2. Enalapril + Hydrochlorothiazide

  • Doses: 10/25 mg or 20/12.5 mg once daily.

  • Effective in patients uncontrolled on enalapril alone.

3. Benazepril + Hydrochlorothiazide

  • Doses: 5/6.25 mg, 10/12.5 mg, 20/12.5 mg, 20/25 mg.

4. Captopril + Hydrochlorothiazide

  • Doses: 25/15 mg, 25/25 mg, 50/25 mg.

  • Older combination, shorter-acting.

5. Quinapril + Hydrochlorothiazide

  • Doses: 10/12.5 mg, 20/12.5 mg, 20/25 mg.

6. Ramipril + Hydrochlorothiazide

  • Doses: 2.5/12.5 mg, 5/25 mg.

(Other less common combinations include moexipril/HCTZ, perindopril/indapamide, etc.)


Therapeutic Uses

  • Hypertension (primary indication):

    • For patients uncontrolled on ACE inhibitor monotherapy.

    • Provides additive BP reduction with a single pill → improves adherence.

  • High-risk cardiovascular patients:

    • May be used in patients with diabetes, CKD, or heart failure with hypertension, though ACE inhibitor alone often preferred initially.

  • Resistant hypertension:

    • Step-up therapy when lifestyle and single-drug regimens are inadequate.


Adverse Effects

From ACE inhibitors

  • Dry cough (due to bradykinin accumulation).

  • Angioedema (rare, potentially life-threatening).

  • Hyperkalemia (especially with renal impairment).

  • Hypotension (notably after first dose, especially in volume-depleted patients).

  • Renal impairment (in bilateral renal artery stenosis or severe CKD).

From Thiazides

  • Electrolyte abnormalities: Hypokalemia, hyponatremia, hypomagnesemia, hypercalcemia.

  • Metabolic effects: Hyperuricemia (gout), hyperglycemia, increased cholesterol and triglycerides.

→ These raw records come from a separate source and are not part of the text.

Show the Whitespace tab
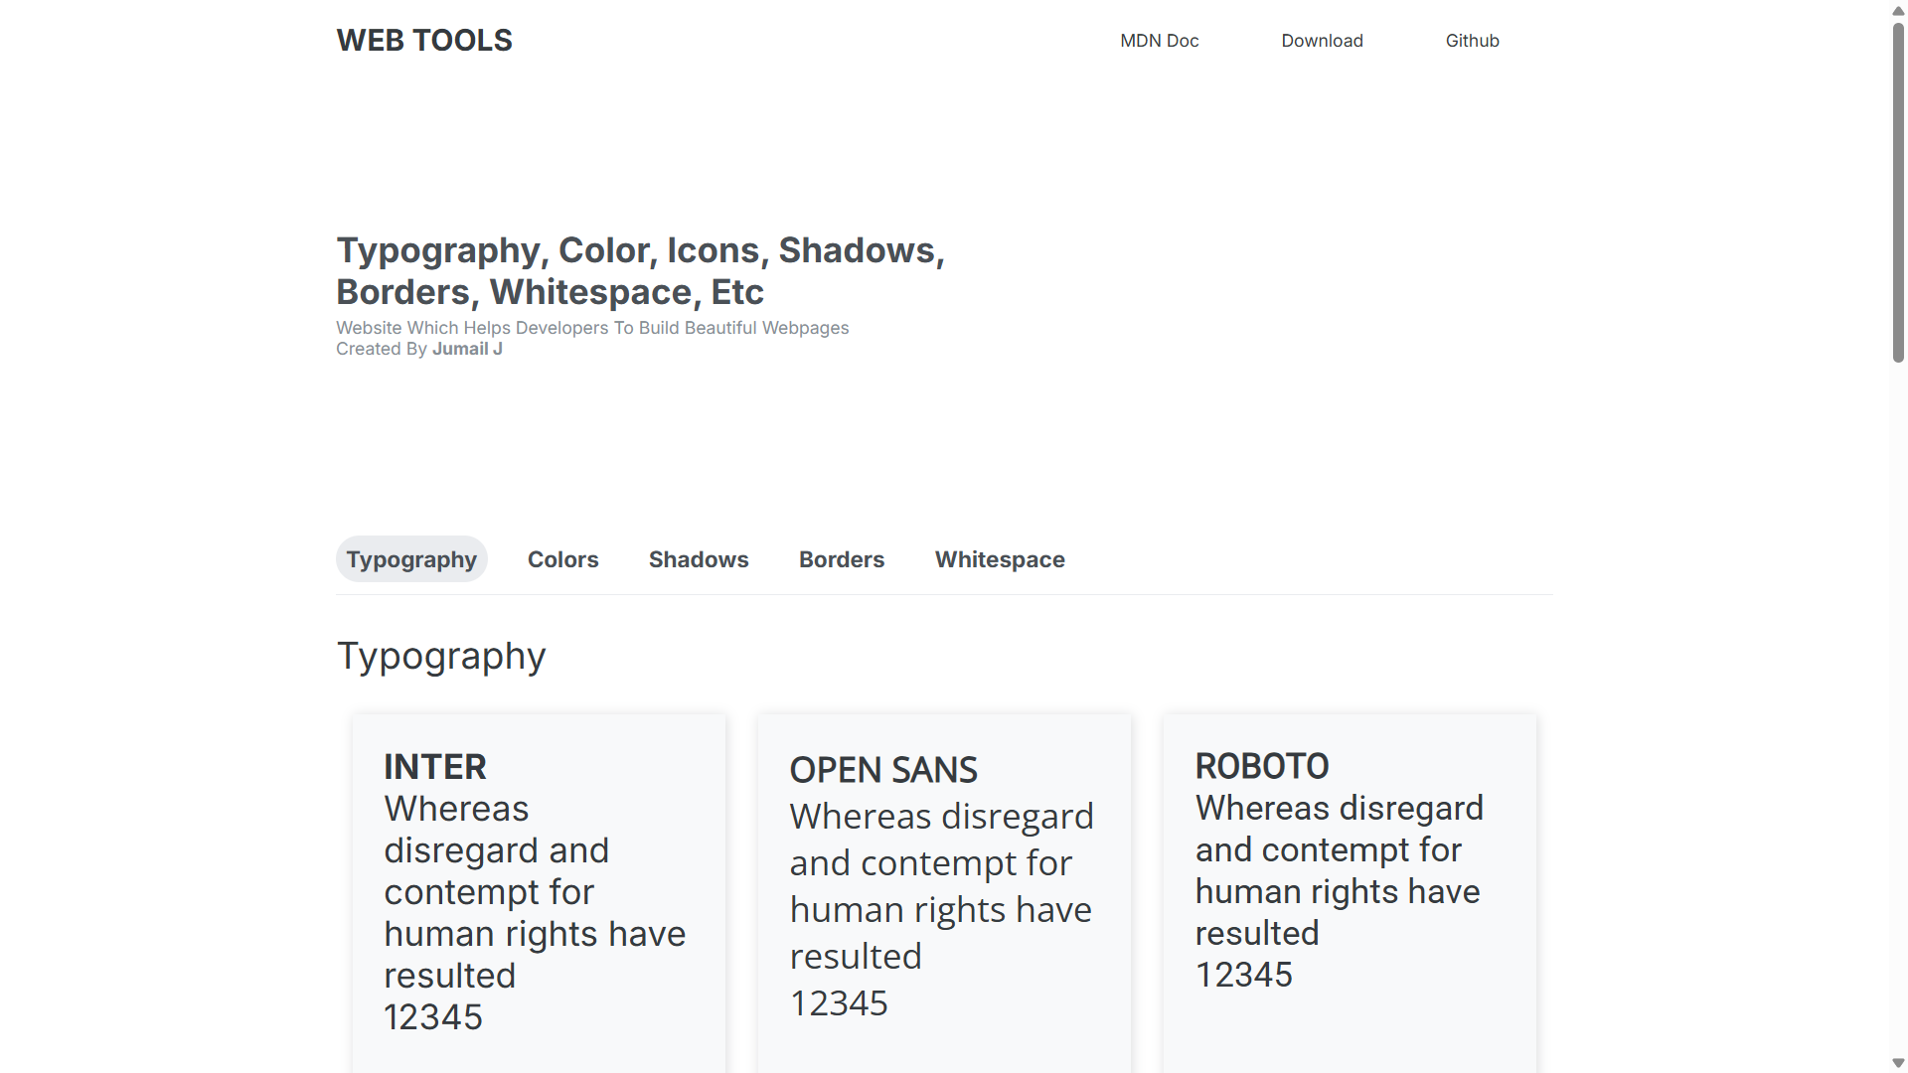Screen dimensions: 1908x1073 [1000, 559]
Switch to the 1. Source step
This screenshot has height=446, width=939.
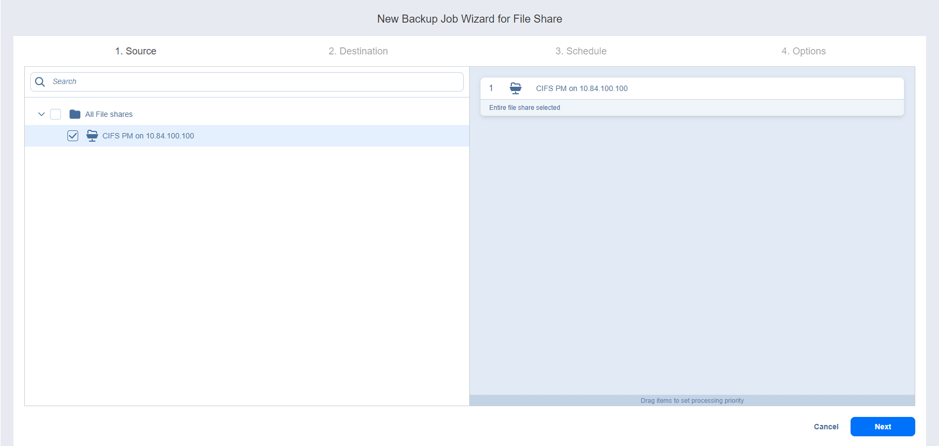[x=135, y=51]
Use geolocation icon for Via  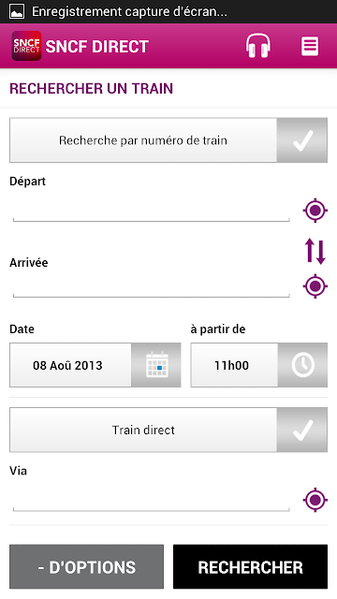click(x=315, y=499)
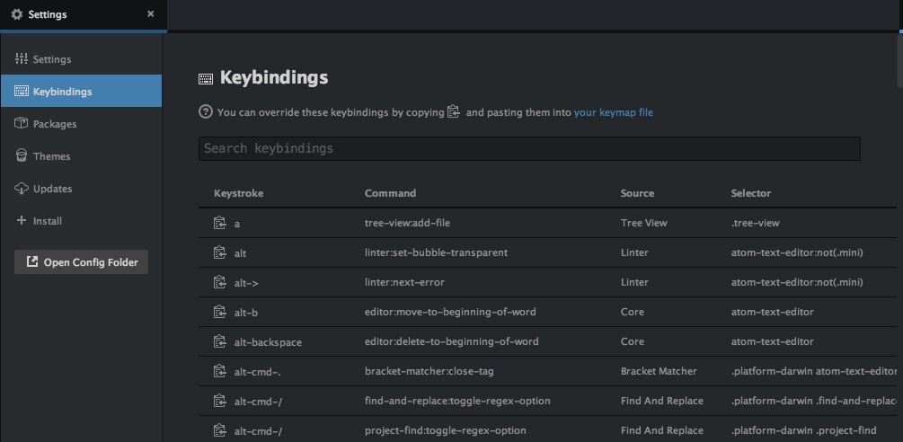Copy the alt-backspace keybinding using its clipboard icon
The height and width of the screenshot is (442, 903).
218,341
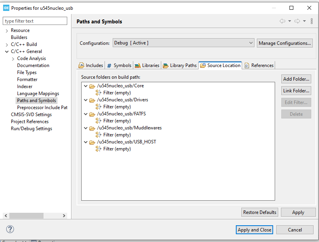Image resolution: width=319 pixels, height=242 pixels.
Task: Click the help question mark icon
Action: [x=10, y=229]
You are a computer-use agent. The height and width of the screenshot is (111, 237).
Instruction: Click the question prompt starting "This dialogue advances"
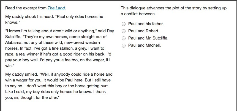174,11
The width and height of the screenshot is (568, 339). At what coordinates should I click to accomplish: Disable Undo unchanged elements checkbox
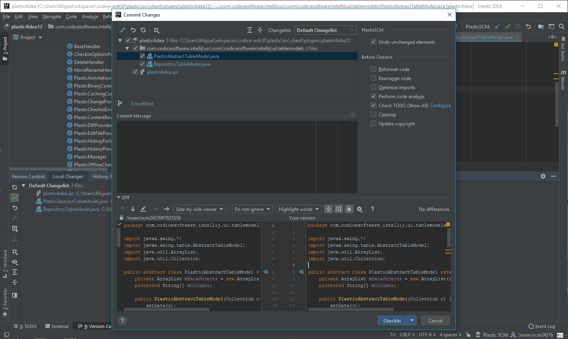tap(374, 42)
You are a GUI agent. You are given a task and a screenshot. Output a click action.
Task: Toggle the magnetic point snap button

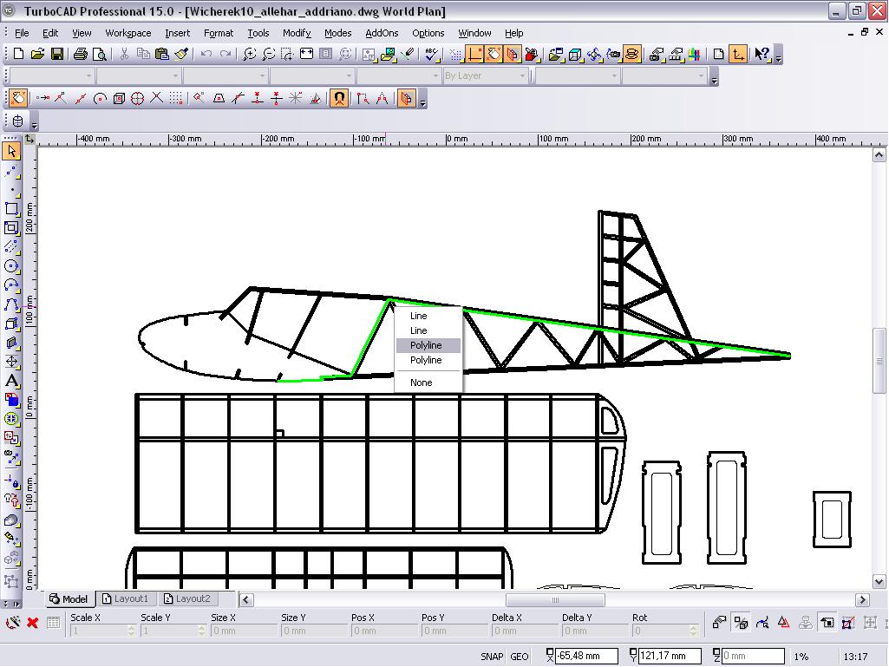click(339, 98)
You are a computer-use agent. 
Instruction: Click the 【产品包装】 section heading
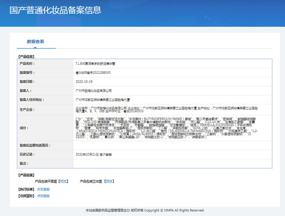coord(26,175)
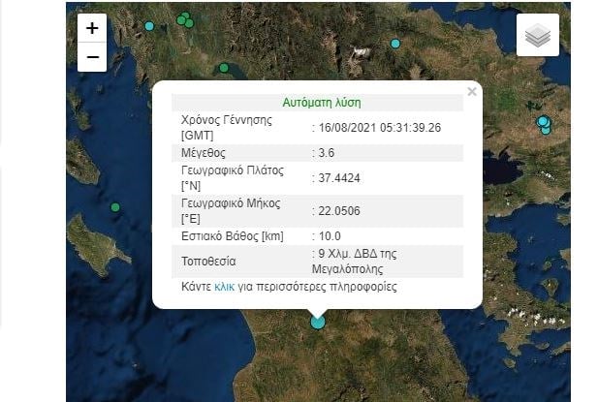Select the cyan marker near top-left zoom controls
The image size is (598, 402).
149,26
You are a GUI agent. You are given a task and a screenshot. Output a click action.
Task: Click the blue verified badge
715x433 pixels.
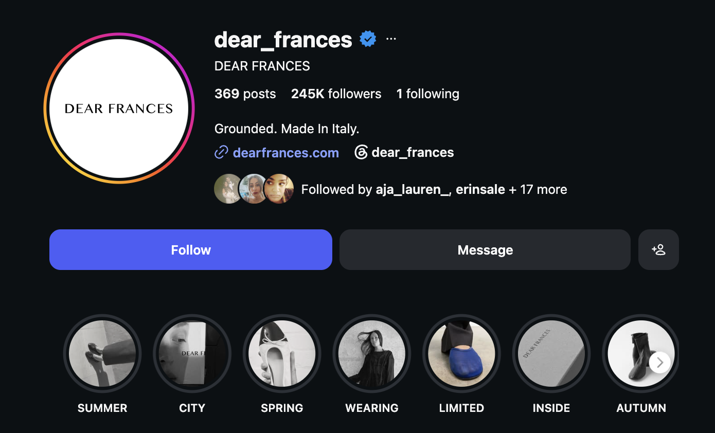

  • Dehydration, orthostatic hypotension in elderly.

Combination-specific

  • ACE inhibitor partly mitigates thiazide-induced hypokalemia.

  • Still risk of renal dysfunction and electrolyte imbalance → monitoring essential.


Contraindications

  • Pregnancy (ACE inhibitors are teratogenic).

  • History of ACE inhibitor–induced angioedema.

  • Bilateral renal artery stenosis.

  • Severe renal impairment (creatinine clearance <30 mL/min for many combinations).

  • Hyperkalemia.


Drug Interactions

  • NSAIDs: Reduce antihypertensive effect, increase risk of renal dysfunction.

  • Potassium-sparing diuretics/potassium supplements: Increase risk of hyperkalemia.

  • Lithium: ACE inhibitors reduce lithium clearance → risk of toxicity.

  • Antidiabetic agents: Thiazides may blunt glucose control.

  • Alcohol, antihypertensives: Additive hypotensive effects.


Clinical Considerations

  • Initiation: Usually reserved for patients whose BP is not controlled with ACE inhibitor monotherapy.

  • Monitoring: Renal function (serum creatinine, eGFR), electrolytes (potassium, sodium), blood pressure response.

  • Elderly: Start with lower doses; increased sensitivity to orthostatic hypotension.

  • Adherence benefit: Single pill combinations reduce pill burden and improve compliance.

  • Efficacy: Combination therapy reduces systolic and diastolic BP more effectively than either alone, with fewer dose-related side effects.